A Century of... Not Much for Puerto Rico
This is a joint post by Mitu Gulati and Mark Weidemaier
March 2 was the hundredth anniversary of the Jones Act, which gave United States citizenship to many inhabitants of Puerto Rico. An act of benevolence? Hardly. The U.S. needed soldiers. The infamous insular cases ensured that, while tens of thousands from Puerto Rico could fight in the U.S. military, they would remain "foreign in a domestic sense."
Today, Puerto Rico and its municipalities are mired in debt--over $100 billion counting pension obligations. A bizarre exception to the bankruptcy laws prevented it from restructuring much of this debt, although no one seems to know exactly why the exception exists (aside, perhaps, from the fact that Puerto Rico has no representation in Congress).
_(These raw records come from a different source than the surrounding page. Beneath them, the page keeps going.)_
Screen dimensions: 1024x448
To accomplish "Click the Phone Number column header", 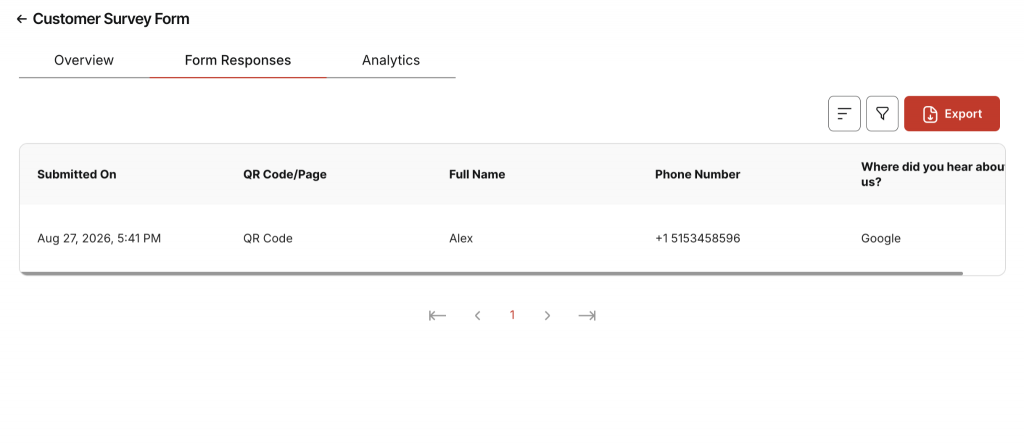I will click(697, 174).
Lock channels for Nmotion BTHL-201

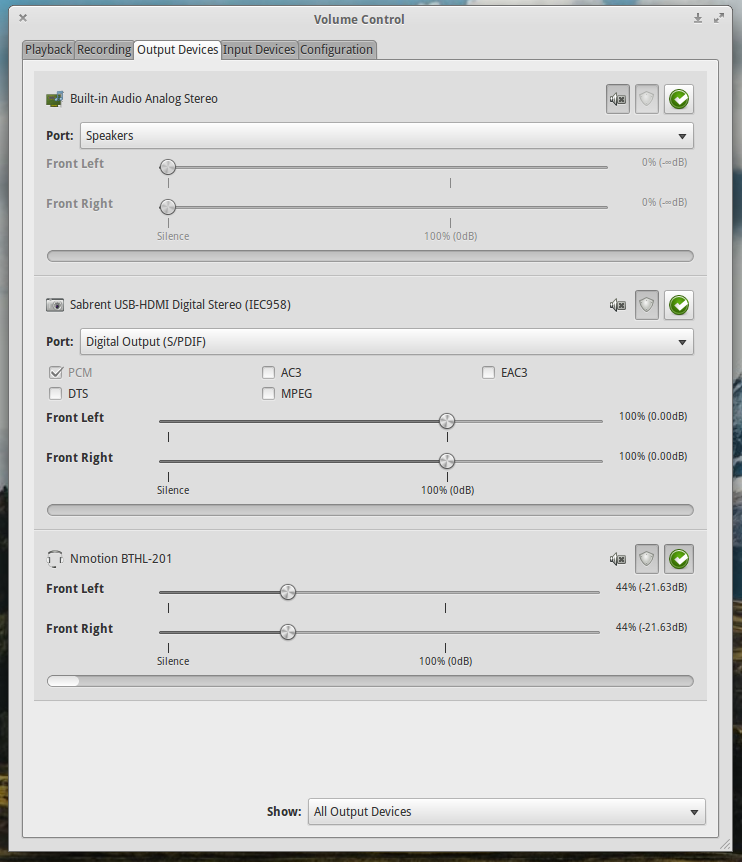[646, 559]
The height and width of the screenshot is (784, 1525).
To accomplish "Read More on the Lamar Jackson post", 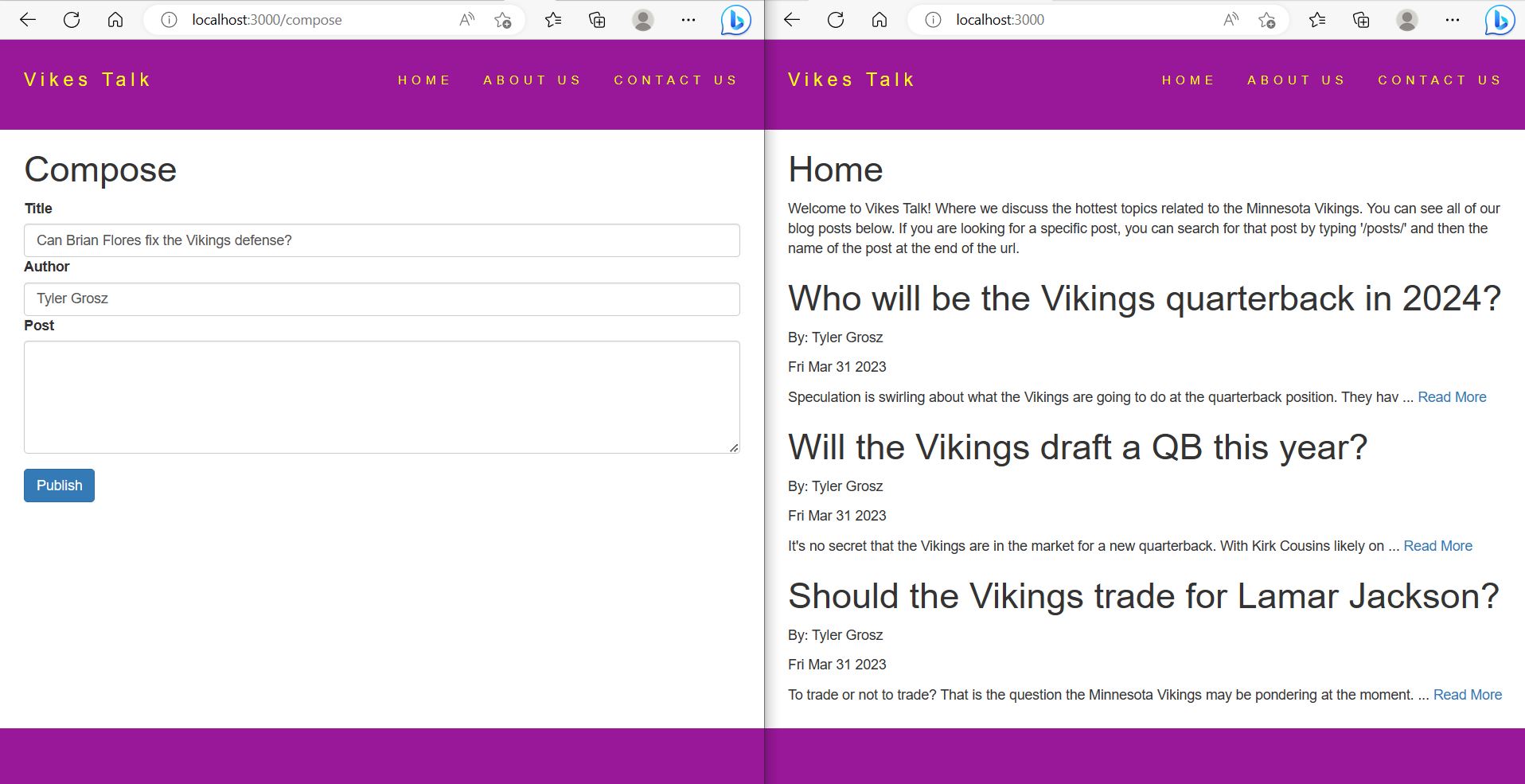I will click(1467, 695).
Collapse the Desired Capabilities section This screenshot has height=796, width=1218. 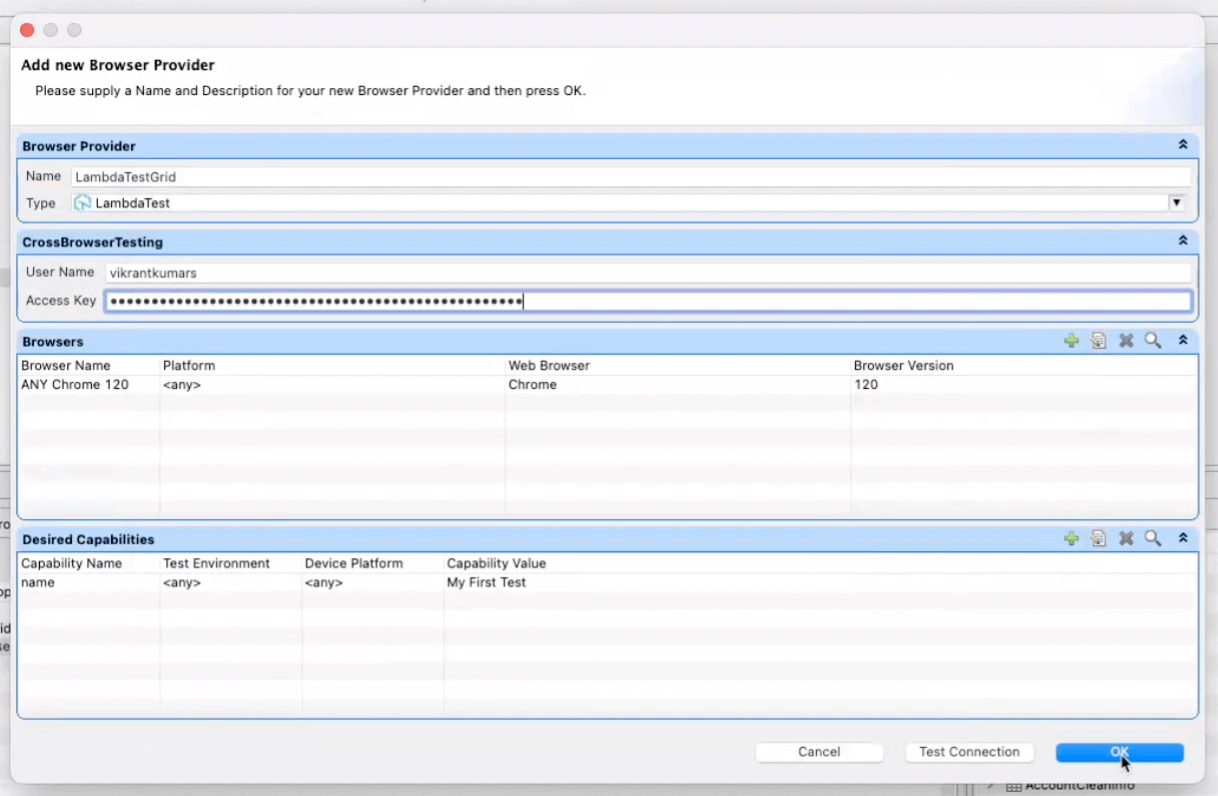pos(1183,538)
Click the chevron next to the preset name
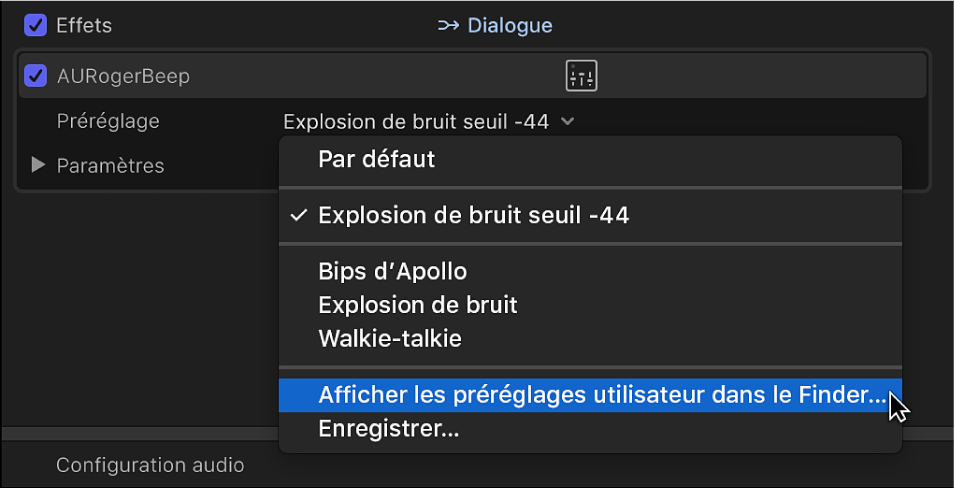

So what will happen? Puerto Rico tried to put its own municipal bankruptcy regime in place, but the U.S. Supreme Court rejected this attempt. Congress has now put in place a control board, which is prescribing austerity while considering whether and how to restructure Puerto Rico's byzantine stock of debt. There is Puerto Rican representation on the board, and its members include fine and thoughtful people. But such oversight does not remotely resemble democratic control.
Puerto Rico and its people have gotten a raw deal from the United States, and the legal history underlying this "caste system" is an ugly one. Others, including eminent federal judges, have written extensively on the topic. Perhaps representation in Congress for Puerto Rico will arrive some day, although the current President and Congress hardly seem like the ones to remedy the situation. For now, it may be that the best that can be hoped for is a rational resolution to Puerto Rico's debt crisis. If you have not seen it yet, John Oliver's terrific explication remains the best introduction to the debt debacle. It is well worth watching, and the best part is at the end.